Alex Bores, a Democratic state assemblymember from Manhattan's west side, wrote one of the first US state laws requiring major AI developers to publish public safety plans. Now a coordinated AI-industry donor network has spent roughly $8.2 million to defeat him in Tuesday's NY-12 Democratic primary. It is the largest single-race concentration of AI-sector campaign spending in the 2026 cycle, and a test of whether a newly organized industry can buy its first legislative correction at the state level.
Bores sponsored the Raise Act, which requires large AI labs to publish detailed safety protocols. The Guardian reports it is the second such state law in the country. It passed roughly a year ago. Within months, a constellation of pro-AI political action committees, anchored by Think Big, an affiliate of the bipartisan network Leading the Future, had identified Bores as the proxy target for a broader argument about whether states or the federal government should set AI rules.
The financial scale is unusual. AI-focused super PACs have raised roughly $100 million in the current midterm cycle, with about $44 million already spent across dozens of congressional races. Nearly half of that outlay has converged on a single Democratic primary in New York's 12th Congressional District, which spans lower Manhattan and parts of Brooklyn. The money is highly concentrated: four donors have contributed roughly $75 million to the broader network, according to Federal Election Commission filings as reported by The Guardian.

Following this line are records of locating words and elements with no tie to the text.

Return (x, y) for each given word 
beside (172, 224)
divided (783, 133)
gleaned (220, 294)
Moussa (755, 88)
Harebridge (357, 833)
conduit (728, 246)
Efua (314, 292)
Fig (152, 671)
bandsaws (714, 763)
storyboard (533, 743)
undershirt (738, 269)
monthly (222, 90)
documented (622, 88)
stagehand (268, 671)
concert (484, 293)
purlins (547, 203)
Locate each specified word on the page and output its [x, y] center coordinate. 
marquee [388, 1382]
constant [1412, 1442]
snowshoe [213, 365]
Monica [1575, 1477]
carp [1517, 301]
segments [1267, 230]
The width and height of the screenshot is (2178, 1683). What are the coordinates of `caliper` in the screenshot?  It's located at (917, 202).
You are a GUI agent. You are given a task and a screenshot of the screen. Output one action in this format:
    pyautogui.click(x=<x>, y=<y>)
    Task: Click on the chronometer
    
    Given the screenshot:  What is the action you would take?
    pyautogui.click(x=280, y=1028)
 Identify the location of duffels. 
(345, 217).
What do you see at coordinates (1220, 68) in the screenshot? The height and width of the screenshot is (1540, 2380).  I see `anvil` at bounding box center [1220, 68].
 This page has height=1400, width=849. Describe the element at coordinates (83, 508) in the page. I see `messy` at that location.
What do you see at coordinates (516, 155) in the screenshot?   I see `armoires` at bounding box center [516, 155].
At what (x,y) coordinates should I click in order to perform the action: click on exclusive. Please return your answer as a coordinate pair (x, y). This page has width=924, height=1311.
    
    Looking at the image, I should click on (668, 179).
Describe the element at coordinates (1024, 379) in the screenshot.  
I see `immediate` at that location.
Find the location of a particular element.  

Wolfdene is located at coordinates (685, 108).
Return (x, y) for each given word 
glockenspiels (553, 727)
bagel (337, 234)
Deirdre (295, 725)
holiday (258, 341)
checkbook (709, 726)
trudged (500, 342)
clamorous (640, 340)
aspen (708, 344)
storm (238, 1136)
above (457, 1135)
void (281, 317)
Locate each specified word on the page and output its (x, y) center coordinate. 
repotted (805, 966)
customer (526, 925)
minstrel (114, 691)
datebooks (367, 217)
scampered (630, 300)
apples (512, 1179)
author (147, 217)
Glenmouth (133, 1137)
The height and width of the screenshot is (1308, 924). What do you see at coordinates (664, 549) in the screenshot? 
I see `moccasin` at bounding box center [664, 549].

The industry frames the fight as a federalism question. The publicly stated position of Leading the Future and its affiliates is that AI policy should be set federally, not through a patchwork of state laws. Critics read the spending differently. Brad Carson, identified by The Guardian as a co-founder of Public First, a pro-safety advocacy group, said the campaign amounted to a message: "regulate AI, and we will find you." A New York Times op-ed characterized the anti-Bores blitz as the industry moving "too aggressively" against a single state legislator. The Guardian's framing of an "AI civil war" captures the rhetorical temperature. The mechanism underneath is campaign finance.
A counter-coalition is also spending. Public First, alongside groups called Jobs and Democracy and You Can Push Back, have raised their own sums to defend Bores and to argue that coordinated pressure is itself the story. Their claim: this is the first cycle in which a new industry has deployed primary elections as a deterrent against any policymaker who touches AI governance. If Bores loses, the message travels. If he wins, the industry recalibrates.
That structural reading is what makes the race more than a local contest. The Raise Act does not ban AI development, levy new taxes, or impose the headline-grabbing restrictions that have defined earlier tech regulation fights. It requires transparency. The fact that transparency alone drew roughly $8 million in attack spending against the bill's author suggests the industry treats disclosure as a category of regulation worth killing at the source.
The risk for both sides is precedent. For the AI industry, spending at this scale to defeat a single state legislator sets a template: identify the lawmaker, identify the primary, outspend the local race. For pro-governance advocates, the same template works in reverse, but it requires matching the industry's fundraising speed, something most state-level coalitions have never had to do. The result, win or lose on Tuesday, will be read as a signal by every state legislator weighing a similar bill in 2027 and beyond.
The primary is Tuesday. New York's 12th District has not historically been a national bellwether. This year it is, by default, the first move in what both sides expect to be a longer fight.